### Problems to solve
(a) According to the Yellow Pages article, what amount will the proposed restructure value Yellow at?
(b) Carry on the Yellow Pages article from its final sentence.

Yellow Pages value slashed leaving it $1.44 bln in the red

by Pattrick Smellie

Jan. 7 (BusinessDesk) – Directory company Yellow Pages has posted an annual loss of $1.44 billion as it slashed the value of the business as part of a proposed restructuring that will hand over control to its lenders.

Holding company YPG Holdings’ took a $1.61 billion impairment charge on the value of its goodwill and brand name as its net loss more than quadrupled in the year ended June 30, according to financial statements lodged with the Companies Office.

The writedown is part of a proposed restructure that will value Yellow at $750 million, $258 million of which is attributed to its brand.

Yellow prepared the statements on a realisation basis, meaning its assets are valued at the amount expected to be attained under the terms of its restructuring.

### Record extracts
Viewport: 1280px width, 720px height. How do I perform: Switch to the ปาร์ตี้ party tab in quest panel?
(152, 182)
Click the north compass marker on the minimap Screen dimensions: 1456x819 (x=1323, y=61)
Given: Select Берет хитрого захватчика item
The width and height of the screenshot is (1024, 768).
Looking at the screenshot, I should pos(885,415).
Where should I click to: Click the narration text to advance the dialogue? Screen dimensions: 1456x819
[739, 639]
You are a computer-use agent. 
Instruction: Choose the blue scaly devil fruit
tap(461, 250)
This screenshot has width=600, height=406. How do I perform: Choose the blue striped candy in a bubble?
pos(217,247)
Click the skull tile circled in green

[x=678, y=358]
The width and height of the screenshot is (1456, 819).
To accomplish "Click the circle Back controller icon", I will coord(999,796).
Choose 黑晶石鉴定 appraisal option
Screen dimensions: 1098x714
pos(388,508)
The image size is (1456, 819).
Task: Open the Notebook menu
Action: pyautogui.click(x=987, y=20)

### Answers per task
(a) $750 million

(b)
Under the draft terms of the proposal, Yellow’s trading operations and brand will be sold to a new holding company owned by the groups’ senior lenders, with the remaining subsidiaries placed into receivership, the company said in a note entitled ‘events occurring after the balance sheet date’.

The company, which Telecom Corp. sold in 2007 for $2.24 billion in a leveraged buy-out to Hong Kong-based Unitas Capital and Canada’s Ontario Teachers’ Pension Plan, aborted its planned sale process in September after it didn’t receive any bids that were acceptable to the lenders.

The sale and restructuring process cost the firm $6.3 million in the period. A potential sale of Yellow was the subject of much speculation last year as slowing revenue struggled to keep pace with the cost of mounting debt.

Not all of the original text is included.